> _Task to complete_
Find every line in the entries that holds the string "agent" and report it.
+ + +
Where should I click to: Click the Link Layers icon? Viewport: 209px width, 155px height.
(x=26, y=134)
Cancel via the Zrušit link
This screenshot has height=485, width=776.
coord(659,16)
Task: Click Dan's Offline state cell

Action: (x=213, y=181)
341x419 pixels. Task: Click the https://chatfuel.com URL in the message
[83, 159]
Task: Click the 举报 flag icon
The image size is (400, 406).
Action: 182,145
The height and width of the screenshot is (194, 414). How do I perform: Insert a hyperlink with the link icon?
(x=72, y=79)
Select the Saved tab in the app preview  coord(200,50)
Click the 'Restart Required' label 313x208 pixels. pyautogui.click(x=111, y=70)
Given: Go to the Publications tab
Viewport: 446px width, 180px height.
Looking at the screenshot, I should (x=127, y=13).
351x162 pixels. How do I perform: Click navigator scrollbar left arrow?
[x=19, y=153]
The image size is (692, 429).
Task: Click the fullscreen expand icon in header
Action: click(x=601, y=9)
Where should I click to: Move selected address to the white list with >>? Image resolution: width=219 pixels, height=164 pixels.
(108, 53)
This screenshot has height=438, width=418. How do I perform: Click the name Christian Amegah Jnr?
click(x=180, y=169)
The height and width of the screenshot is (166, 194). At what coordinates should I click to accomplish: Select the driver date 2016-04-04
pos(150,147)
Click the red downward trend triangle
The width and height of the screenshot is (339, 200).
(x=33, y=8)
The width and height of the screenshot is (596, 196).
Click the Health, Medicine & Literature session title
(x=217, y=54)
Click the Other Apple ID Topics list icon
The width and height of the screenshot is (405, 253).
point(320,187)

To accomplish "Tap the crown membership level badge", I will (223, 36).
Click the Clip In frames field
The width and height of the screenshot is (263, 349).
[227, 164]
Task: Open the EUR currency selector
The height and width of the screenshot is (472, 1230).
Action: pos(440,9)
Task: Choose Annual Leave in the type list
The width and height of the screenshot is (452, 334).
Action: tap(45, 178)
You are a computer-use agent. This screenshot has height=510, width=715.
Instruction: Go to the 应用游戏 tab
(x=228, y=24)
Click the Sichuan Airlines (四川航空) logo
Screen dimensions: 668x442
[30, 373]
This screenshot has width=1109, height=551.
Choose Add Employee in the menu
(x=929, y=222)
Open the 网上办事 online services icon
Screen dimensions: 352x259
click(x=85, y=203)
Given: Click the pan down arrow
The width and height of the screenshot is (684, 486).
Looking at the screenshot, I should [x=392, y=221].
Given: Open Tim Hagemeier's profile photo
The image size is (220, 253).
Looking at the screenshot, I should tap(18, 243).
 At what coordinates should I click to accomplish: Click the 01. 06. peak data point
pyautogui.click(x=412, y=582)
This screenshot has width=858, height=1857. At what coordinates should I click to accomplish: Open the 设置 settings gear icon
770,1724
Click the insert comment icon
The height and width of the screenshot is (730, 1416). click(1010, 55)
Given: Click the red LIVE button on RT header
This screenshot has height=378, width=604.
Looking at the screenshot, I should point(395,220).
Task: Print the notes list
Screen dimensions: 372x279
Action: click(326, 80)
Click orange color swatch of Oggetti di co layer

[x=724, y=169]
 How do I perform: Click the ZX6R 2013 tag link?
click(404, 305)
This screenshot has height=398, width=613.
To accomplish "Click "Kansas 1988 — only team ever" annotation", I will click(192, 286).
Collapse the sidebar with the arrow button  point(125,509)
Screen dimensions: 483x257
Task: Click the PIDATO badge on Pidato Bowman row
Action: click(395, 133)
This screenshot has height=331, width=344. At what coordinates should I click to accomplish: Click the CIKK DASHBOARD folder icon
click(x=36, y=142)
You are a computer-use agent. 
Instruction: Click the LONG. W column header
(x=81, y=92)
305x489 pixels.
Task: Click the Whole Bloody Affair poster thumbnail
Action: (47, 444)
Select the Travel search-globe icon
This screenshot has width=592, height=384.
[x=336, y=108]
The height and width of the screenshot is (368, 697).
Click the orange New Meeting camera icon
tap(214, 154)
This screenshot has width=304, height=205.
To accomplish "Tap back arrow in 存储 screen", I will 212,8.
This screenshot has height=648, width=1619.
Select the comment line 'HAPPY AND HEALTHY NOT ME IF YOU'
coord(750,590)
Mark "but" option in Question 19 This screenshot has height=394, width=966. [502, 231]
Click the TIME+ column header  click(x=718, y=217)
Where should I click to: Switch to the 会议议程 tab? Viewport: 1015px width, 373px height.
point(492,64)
+ + +
> _Task result_
You are a computer-use agent. This screenshot has height=510, width=715.
You are a computer-use agent. 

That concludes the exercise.